VLC software is powerful and capable of doing far more than watching streaming TV; for example, I use it to play Windows Media files. Only two controls are needed to use VLC with CyTV; one to set the TV picture to full screen, and the other to adjust volume in addition to the Mac’s normal sound setting. Both are keyboard- or menu-operated.

The CyTV, VLC, and EyeTV trio are easy to live with and have given a completely new lease on life to my elderly laptop. I can watch TV at the limit of the wireless network, although more usually, the laptop lives in my kitchen acting as TV, cookbook, and Internet radio receiver. Once I discovered the best transcoding settings, I had few problems apart from an occasional reluctance of the client Mac to receive both the audio and video streams. Restarting CyTV client or refreshing the stream by clicking the Live button solves this.

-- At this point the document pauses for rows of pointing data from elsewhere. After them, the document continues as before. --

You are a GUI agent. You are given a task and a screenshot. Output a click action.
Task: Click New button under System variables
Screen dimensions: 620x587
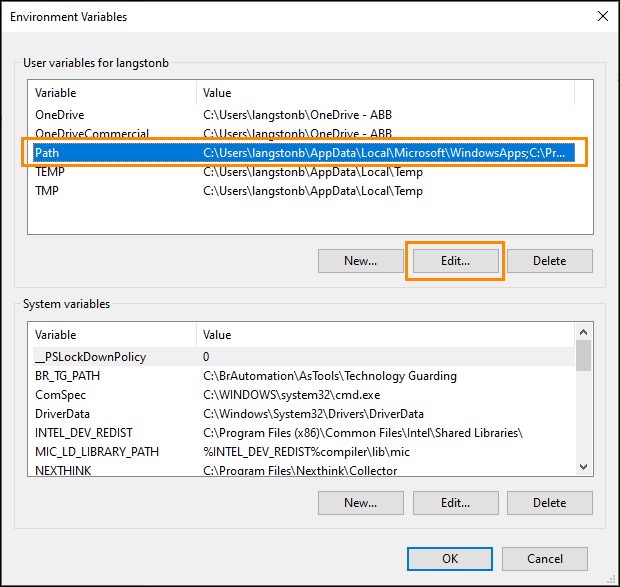tap(360, 503)
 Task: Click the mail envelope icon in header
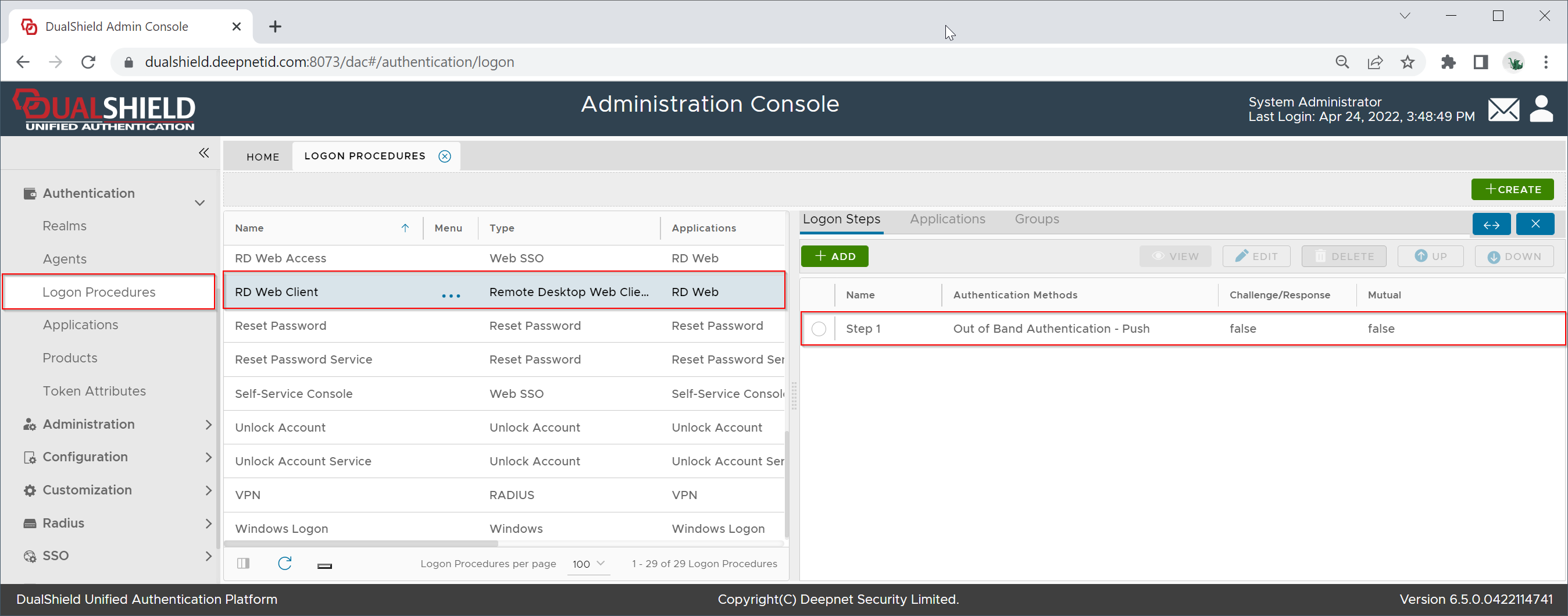point(1503,110)
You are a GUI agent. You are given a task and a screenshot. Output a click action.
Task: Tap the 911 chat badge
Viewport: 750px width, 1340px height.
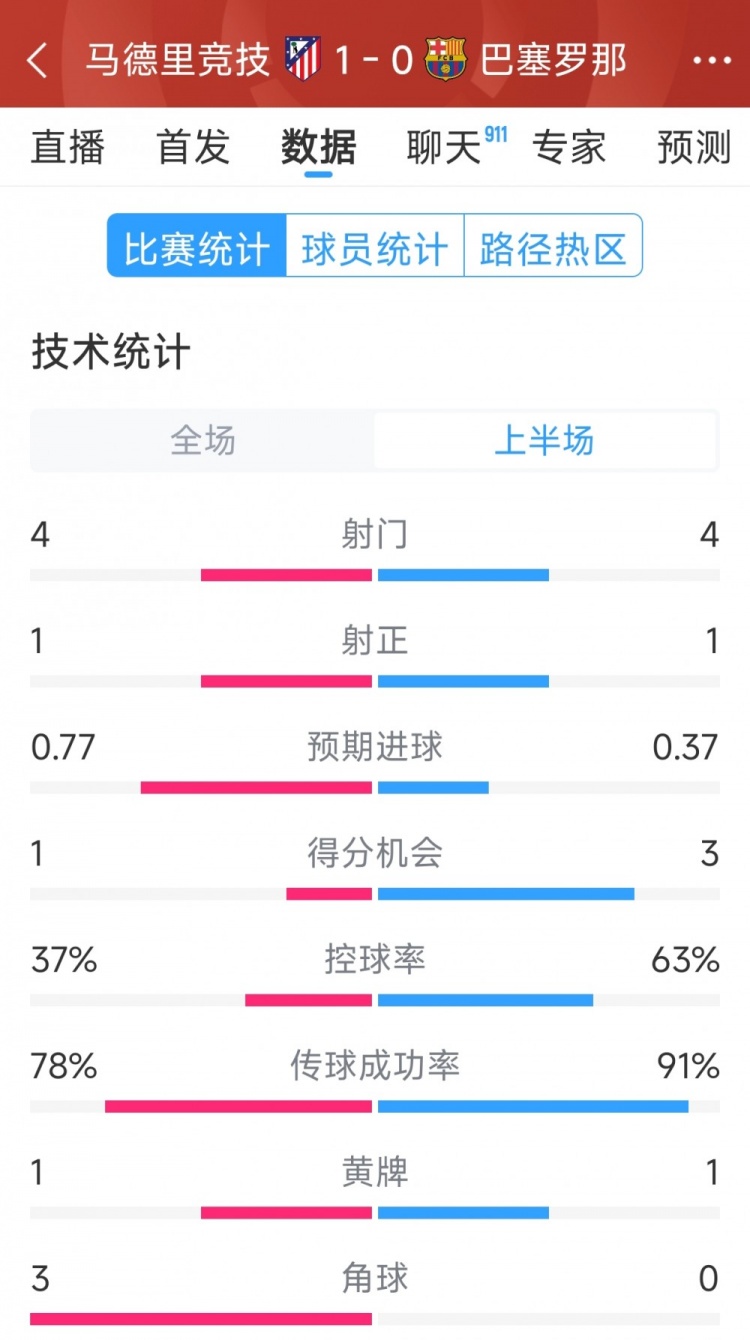pyautogui.click(x=498, y=135)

Sometimes I have to place my laptop physically next to my wireless router to start the TV stream correctly, and I have never been entirely successful at changing channels from the client Mac. The channels change but not to the one selected unless they are switched incrementally, one-by-one. With 70+ channels available, this becomes unacceptably slow. I have also noted that excessive noise in the TV show can make the audio become out of sync with the video, such as from racing car engines, seaside surf, or complex music. I think these problems are due to my old PowerBook being below the recommended minimum specifications. A recent upgrade of my wireless network to 802.11g solved other little annoyances and slowness logging into the streaming TV signal.

Support from CyTV author Andreas Junghans is fast and effective. He responds to e-mails within 24 hours if not sooner. When Apple released Mac OSX 10.4, CyTV broke. Andreas rewrote the whole application within a couple of weeks and in the process added extra features and stability. He is currently rewriting CyTV to be compatible with the latest version of EyeTV released only days ago.

For a free piece of software, CyTV cannot be beaten for value. It has never crashed on my Macs, is very easy to set up and use, and its hardware requirements are low. The few glitches I have had are all due, I am pretty sure, to my receiving Mac being so lowly and slow, but even that old laptop makes a good TV. When I was going to buy a new TV recently I hesitated and decided to cancel my order and keep using my old laptop instead.

I am so pleased with CyTV I happily donated to Andreas’ retirement fund via the PayPal donation screen at his Web site.

Reader Comments (2)

D. Rackerby · April 5, 2006 - 19:06 EST #1
It does not appear that a 2.1 Ghz G5 is enough horsepower to transcode HD streams (19.3 Mbs) on the fly. Have you heard of anyone who has been able to use CyTV with HD programming?